Noch erschüttern ihn heilige Schauer, noch schimmern die Bilder
Um sein Auge, noch rührt ein Nachklang der englischen Lippen
Säuselnd sein Ohr. Erstaunen und süße Bestürzung und Freude
Fesseln auf Augenblicke die mächtige Seele des Helden.

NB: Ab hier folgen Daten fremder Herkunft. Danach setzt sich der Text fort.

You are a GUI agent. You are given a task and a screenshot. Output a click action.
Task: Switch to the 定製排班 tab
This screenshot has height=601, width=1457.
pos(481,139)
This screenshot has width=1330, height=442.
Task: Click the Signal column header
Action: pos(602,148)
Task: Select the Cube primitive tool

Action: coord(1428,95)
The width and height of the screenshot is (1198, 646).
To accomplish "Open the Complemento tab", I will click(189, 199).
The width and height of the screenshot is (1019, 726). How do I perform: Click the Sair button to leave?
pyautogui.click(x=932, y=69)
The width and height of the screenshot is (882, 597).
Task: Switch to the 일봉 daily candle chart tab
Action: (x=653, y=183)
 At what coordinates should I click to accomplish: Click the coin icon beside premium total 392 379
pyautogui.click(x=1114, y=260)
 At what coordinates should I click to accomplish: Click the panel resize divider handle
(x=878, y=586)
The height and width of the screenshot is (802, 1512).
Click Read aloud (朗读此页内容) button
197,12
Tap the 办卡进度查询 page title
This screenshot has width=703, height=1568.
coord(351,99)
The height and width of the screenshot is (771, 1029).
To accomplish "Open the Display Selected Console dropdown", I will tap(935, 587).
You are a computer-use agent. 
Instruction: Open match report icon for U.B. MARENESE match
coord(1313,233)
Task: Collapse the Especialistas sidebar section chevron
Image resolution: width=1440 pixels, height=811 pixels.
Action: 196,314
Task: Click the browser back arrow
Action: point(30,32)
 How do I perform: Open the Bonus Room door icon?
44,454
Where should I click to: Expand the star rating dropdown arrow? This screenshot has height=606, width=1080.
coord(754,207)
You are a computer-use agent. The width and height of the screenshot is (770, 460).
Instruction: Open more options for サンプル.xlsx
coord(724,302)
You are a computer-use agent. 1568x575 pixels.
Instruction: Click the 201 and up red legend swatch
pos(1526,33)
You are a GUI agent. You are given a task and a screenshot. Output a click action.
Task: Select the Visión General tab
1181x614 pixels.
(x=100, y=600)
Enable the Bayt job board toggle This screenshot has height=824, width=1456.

Aber bald reißt sie sich los, versammelt ihre Gedanken
Alle zu sich, und prüft die Wunder des göttlichen Traumes.
Dann erhebt er sein Auge gen Himmel, und heil'ges Entzücken
Breitet sich über sein Angesicht aus. »Hier bin ich«, so ruft er,
»Wer du auch bist, gewiß der Diener des Ewigen einer,
Der du vor meinem Geist der Zukunft Heiligtum auftatst!
Welch ein Gesicht! Welch himmlisches Feuer durchglüht mich! Wer hauchet
Diese Seele mir ein? Ja, Vater der Geister, du selber
Hauchst sie in mich! Du bist's! Ich fühle deiner Umschattung
Unaussprechliche Ruh, ich hör im innersten Busen
Deine Stimme! Sie weihet mich ein zum heil'gen Geschäfte,
Unter den Menschen dein Engel zu sein, dein Werkzeug, der Erde
Gutes zu tun. – Wo ist, wo ist von allen Erschaffnen
Einer glücklich wie ich? Zu welcher Tugend, zu welchen
Göttlichen Pflichten, zu welchem Bestreben, dir selber von ferne
Ähnlich zu werden, berufest du mich! Mit frohem Gehorsam
Eil ich die Wege zu gehn, wo deine Rechte mich leitet.«

Also wallet sein Herz, von seiner erhabnen Bestimmung
Mächtig entzückt, in Empfindungen auf; unsterblicher Mut schwellt
Seine Adern; sein Angesicht glänzt wie die herrschende Stirne
Eines Engels. So geht er hervor, die Befehle zu geben,
Daß sich das Heer, und mitten im Heer die Führer versammeln.

Unterdes ruht noch furchtsam Stille mit bleiernen Flügeln
Über dem feindlichen Lager. So sinken des Ozeans Wogen
Vor dem nahen Orkan in stumme tödliche Stille;
Ängstlich sehen die Schiffer am äußersten Kreise des Himmels
Sich das schwarze Gewölk mit Untergang schwanger herauf ziehn;
Eilend fleucht es, von Stürmen gejagt, schon donnert das Rauschen
Ihrer Flügel von fern, den Schiffern erstarrt vor Entsetzen
In den Adern das Blut, die Kniee schwanken, der Busen
Keicht vor Angst, die Ruder entsinken den bebenden Händen:
Also bebten vor banger Erwartung die Sklaven von Assur.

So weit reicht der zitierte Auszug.